▸ TASK DATA
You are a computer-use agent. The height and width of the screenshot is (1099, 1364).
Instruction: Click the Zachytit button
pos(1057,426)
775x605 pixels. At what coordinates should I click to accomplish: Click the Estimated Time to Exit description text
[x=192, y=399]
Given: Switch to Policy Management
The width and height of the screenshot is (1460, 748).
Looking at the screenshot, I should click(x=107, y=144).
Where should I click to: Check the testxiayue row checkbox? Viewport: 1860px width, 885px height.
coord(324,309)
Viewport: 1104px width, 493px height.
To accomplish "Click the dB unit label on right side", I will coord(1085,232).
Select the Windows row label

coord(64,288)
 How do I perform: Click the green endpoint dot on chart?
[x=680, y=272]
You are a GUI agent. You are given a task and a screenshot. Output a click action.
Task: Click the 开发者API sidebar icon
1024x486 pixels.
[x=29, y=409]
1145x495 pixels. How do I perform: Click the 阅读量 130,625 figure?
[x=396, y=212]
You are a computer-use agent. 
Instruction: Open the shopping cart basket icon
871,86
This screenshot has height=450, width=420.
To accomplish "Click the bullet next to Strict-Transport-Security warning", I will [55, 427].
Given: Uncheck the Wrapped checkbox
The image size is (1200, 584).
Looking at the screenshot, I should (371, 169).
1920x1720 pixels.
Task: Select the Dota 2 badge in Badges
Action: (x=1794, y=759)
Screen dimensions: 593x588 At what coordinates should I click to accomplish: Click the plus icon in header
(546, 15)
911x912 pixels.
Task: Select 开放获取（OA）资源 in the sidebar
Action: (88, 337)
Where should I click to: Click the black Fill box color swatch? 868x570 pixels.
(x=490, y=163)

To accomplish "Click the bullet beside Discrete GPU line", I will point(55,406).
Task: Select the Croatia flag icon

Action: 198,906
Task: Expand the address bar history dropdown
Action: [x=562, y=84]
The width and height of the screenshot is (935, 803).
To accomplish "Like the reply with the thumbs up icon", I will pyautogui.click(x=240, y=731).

▸ WHAT TO DO
Exactly as they appear above, return all of the records.

▸ RESULT FOR THIS TASK
You are a computer-use agent. The height and width of the screenshot is (1099, 1364).
Instruction: Click the Zachytit button
pos(1057,426)
775x605 pixels. At what coordinates should I click to accomplish: Click the Estimated Time to Exit description text
[x=192, y=399]
Given: Switch to Policy Management
The width and height of the screenshot is (1460, 748).
Looking at the screenshot, I should click(x=107, y=144).
Where should I click to: Check the testxiayue row checkbox? Viewport: 1860px width, 885px height.
coord(324,309)
Viewport: 1104px width, 493px height.
To accomplish "Click the dB unit label on right side", I will coord(1085,232).
Select the Windows row label

coord(64,288)
 How do I perform: Click the green endpoint dot on chart?
[x=680, y=272]
You are a GUI agent. You are given a task and a screenshot. Output a click action.
Task: Click the 开发者API sidebar icon
1024x486 pixels.
[x=29, y=409]
1145x495 pixels. How do I perform: Click the 阅读量 130,625 figure?
[x=396, y=212]
You are a computer-use agent. 
Instruction: Open the shopping cart basket icon
871,86
This screenshot has height=450, width=420.
To accomplish "Click the bullet next to Strict-Transport-Security warning", I will [55, 427].
Given: Uncheck the Wrapped checkbox
The image size is (1200, 584).
Looking at the screenshot, I should (371, 169).
1920x1720 pixels.
Task: Select the Dota 2 badge in Badges
Action: (x=1794, y=759)
Screen dimensions: 593x588 At what coordinates should I click to accomplish: Click the plus icon in header
(546, 15)
911x912 pixels.
Task: Select 开放获取（OA）资源 in the sidebar
Action: (88, 337)
Where should I click to: Click the black Fill box color swatch? 868x570 pixels.
(x=490, y=163)

To accomplish "Click the bullet beside Discrete GPU line", I will point(55,406).
Task: Select the Croatia flag icon

Action: 198,906
Task: Expand the address bar history dropdown
Action: [x=562, y=84]
The width and height of the screenshot is (935, 803).
To accomplish "Like the reply with the thumbs up icon", I will pyautogui.click(x=240, y=731).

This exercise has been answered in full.